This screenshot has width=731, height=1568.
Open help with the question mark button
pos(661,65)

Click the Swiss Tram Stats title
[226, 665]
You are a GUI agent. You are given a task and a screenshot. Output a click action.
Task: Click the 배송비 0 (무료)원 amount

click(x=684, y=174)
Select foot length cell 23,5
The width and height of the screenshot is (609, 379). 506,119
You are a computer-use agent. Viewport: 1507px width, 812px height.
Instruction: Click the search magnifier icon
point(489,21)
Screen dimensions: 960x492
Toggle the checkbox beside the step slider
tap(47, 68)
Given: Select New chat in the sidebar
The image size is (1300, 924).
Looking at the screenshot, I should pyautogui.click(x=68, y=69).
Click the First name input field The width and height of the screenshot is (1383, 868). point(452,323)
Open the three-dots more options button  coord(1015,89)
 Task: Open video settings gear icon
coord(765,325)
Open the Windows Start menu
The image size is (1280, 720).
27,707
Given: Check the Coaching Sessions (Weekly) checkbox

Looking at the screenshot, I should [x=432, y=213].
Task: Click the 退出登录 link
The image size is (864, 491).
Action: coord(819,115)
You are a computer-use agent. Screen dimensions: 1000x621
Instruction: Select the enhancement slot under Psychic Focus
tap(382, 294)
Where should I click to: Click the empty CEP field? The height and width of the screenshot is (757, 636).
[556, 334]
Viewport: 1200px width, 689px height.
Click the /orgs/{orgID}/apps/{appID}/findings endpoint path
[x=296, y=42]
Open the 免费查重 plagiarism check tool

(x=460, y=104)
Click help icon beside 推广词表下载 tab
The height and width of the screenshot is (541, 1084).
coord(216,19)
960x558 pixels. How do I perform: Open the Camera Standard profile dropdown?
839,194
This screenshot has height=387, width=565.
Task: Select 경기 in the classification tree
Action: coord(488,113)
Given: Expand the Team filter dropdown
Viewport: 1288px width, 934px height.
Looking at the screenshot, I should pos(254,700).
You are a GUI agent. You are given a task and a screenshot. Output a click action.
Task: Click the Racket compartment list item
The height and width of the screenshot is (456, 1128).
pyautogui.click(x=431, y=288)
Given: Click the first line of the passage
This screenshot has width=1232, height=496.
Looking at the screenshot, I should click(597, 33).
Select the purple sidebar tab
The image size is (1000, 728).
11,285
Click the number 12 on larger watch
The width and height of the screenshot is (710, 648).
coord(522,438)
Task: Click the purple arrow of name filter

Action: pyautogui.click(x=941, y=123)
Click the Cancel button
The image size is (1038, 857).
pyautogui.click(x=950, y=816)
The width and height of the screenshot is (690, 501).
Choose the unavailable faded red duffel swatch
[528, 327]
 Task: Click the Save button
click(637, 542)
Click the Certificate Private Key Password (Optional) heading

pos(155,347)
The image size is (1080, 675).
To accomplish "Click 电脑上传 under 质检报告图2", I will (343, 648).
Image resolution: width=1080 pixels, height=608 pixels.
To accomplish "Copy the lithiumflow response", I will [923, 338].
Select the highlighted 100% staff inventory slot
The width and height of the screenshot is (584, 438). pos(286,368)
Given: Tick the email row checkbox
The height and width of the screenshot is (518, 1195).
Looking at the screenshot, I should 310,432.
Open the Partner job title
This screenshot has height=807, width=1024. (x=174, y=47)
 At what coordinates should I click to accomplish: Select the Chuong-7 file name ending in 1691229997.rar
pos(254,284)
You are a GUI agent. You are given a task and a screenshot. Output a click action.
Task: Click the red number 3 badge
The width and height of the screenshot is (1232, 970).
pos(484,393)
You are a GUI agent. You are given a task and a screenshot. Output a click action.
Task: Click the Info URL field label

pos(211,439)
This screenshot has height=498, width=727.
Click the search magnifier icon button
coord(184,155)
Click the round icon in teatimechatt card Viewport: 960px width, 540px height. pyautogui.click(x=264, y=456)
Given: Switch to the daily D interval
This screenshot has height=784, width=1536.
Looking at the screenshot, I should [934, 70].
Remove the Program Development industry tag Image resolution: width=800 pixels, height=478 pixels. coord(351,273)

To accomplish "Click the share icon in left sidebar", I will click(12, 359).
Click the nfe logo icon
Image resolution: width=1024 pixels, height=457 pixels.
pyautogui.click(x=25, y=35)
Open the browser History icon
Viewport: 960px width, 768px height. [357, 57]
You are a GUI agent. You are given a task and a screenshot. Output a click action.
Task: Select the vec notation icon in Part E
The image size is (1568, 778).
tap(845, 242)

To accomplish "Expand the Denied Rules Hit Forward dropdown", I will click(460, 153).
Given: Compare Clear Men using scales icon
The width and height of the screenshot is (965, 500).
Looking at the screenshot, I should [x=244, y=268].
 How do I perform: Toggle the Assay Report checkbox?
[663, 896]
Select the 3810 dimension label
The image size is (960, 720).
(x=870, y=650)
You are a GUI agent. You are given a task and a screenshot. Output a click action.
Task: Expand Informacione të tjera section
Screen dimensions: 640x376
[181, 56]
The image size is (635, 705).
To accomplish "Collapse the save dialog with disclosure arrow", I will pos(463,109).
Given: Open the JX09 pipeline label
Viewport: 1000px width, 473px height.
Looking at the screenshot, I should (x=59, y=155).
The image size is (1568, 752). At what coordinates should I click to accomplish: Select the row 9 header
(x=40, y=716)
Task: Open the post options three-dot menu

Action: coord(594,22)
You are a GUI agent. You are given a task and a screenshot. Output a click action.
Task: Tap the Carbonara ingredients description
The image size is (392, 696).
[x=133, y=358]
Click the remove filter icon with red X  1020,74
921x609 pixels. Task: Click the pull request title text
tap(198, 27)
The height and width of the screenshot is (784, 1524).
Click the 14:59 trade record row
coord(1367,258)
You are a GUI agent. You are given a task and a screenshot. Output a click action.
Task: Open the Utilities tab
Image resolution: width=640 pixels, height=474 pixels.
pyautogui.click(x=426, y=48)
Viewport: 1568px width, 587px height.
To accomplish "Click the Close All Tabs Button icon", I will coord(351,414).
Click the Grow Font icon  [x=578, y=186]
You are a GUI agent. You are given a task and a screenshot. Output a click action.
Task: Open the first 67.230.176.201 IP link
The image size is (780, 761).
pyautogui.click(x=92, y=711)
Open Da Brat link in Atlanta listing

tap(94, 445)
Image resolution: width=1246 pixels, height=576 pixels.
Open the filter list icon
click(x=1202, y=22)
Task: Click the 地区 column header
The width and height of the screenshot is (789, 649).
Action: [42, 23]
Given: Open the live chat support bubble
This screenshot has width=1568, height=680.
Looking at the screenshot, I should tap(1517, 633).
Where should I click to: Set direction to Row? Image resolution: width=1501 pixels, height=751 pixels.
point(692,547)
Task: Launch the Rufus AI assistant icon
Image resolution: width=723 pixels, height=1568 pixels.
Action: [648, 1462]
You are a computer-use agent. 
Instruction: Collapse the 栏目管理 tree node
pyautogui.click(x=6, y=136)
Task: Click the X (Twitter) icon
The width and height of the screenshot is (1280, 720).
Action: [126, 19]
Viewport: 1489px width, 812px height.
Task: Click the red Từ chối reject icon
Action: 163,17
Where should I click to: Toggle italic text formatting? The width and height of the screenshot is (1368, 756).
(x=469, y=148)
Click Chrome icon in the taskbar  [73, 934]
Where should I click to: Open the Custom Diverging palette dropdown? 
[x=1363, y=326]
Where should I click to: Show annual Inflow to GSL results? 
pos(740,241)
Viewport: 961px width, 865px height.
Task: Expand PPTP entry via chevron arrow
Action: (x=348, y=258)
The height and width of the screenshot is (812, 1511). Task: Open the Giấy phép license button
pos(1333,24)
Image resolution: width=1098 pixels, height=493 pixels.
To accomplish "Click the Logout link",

____________

Task description:
Using the data above, transcribe the lines that run from the line with "Click the remove" to the line with "Task: Click the X (Twitter) icon", both ends kept, and output nothing else.

Solution for this task:
Click the remove filter icon with red X  1020,74
921x609 pixels. Task: Click the pull request title text
tap(198, 27)
The height and width of the screenshot is (784, 1524).
Click the 14:59 trade record row
coord(1367,258)
You are a GUI agent. You are given a task and a screenshot. Output a click action.
Task: Open the Utilities tab
Image resolution: width=640 pixels, height=474 pixels.
pyautogui.click(x=426, y=48)
Viewport: 1568px width, 587px height.
To accomplish "Click the Close All Tabs Button icon", I will coord(351,414).
Click the Grow Font icon  [x=578, y=186]
You are a GUI agent. You are given a task and a screenshot. Output a click action.
Task: Open the first 67.230.176.201 IP link
The image size is (780, 761).
pyautogui.click(x=92, y=711)
Open Da Brat link in Atlanta listing

tap(94, 445)
Image resolution: width=1246 pixels, height=576 pixels.
Open the filter list icon
click(x=1202, y=22)
Task: Click the 地区 column header
The width and height of the screenshot is (789, 649).
Action: [42, 23]
Given: Open the live chat support bubble
This screenshot has width=1568, height=680.
Looking at the screenshot, I should tap(1517, 633).
Where should I click to: Set direction to Row? Image resolution: width=1501 pixels, height=751 pixels.
point(692,547)
Task: Launch the Rufus AI assistant icon
Image resolution: width=723 pixels, height=1568 pixels.
Action: [648, 1462]
You are a computer-use agent. 
Instruction: Collapse the 栏目管理 tree node
pyautogui.click(x=6, y=136)
Task: Click the X (Twitter) icon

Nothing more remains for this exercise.